Panin gives me that look again, the look you might give to the friendly but stupid puppy that’s just widdled on the carpet for the third time that day. “Tell me, Mr. Howard, what do you know?”
I sigh. “Not much, it seems. I have been seconded to a committee that’s trying to work out why you folks are currently running up an eBay reputation score like there’s no tomorrow. I am trying to deal with an unpleasant domestic situation, namely work following my wife home. My boss is out of the office, and I’m trying to pick up the pieces. If you thought you could shake me down for useful information, I’m afraid you picked the wrong spy. I could tell you more than you could possibly want to know about the structured cabling requirements for our new headquarter building’s fourth subbasement, but when it comes to missing teapots, nobody put me on the flash priority classified briefing list.”

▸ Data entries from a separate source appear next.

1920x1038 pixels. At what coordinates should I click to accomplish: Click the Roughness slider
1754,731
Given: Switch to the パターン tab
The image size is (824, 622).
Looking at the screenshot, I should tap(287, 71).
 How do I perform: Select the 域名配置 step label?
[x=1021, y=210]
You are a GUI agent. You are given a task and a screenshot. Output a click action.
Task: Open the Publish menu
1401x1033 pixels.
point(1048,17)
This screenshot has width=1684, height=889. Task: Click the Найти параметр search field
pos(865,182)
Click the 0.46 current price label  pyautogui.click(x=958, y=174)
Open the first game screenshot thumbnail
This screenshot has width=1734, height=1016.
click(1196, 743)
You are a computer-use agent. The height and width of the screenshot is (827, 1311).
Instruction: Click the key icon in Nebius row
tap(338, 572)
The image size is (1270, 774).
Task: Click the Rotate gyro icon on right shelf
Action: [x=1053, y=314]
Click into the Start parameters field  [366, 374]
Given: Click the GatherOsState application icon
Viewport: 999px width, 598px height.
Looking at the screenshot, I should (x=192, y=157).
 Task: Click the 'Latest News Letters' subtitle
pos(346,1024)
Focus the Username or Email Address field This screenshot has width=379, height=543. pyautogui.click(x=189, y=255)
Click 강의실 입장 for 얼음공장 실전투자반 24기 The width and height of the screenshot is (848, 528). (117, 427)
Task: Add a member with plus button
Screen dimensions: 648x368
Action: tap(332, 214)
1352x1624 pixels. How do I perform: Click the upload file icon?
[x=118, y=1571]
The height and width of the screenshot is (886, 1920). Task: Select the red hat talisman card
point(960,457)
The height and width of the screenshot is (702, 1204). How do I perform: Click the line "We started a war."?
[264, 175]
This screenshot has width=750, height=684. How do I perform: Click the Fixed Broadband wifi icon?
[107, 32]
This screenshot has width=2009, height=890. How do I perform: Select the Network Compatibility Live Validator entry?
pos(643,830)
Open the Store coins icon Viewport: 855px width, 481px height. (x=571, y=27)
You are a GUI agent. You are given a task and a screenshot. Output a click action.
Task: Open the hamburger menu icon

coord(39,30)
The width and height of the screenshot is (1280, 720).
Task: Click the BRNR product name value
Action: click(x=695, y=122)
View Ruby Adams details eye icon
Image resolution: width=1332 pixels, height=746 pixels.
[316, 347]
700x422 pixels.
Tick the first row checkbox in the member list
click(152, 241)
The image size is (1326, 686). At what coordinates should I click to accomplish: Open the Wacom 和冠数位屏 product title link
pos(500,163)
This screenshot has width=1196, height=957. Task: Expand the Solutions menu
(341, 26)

“I see.” Panin looks gloomy. “Well, Mr. Howard, many would not believe you-but I do. So, here is my card.” He passes me a plain white business card-unprinted on either side, but pressed from a very high grade of linen weave. It makes my fingertips tingle. “Should you have anything to discuss, call me.”
I slide it into my breast pocket. “Thanks.”
“As for the teapot, it was never the same after Ungern Sternberg retrieved it from the Bogd Khan’s altar.”
He’s studying my face. I do my best not to twitch. I’ve heard those names before. “I’ll keep my eyes open for it,” I reassure him.
“I’m sure you will,” he says gravely. “After all, it would be in everyone’s best interests for the teapot to return to its rightful office.” He drains his beer glass. “I will see you around, I am sure,” he says, rising.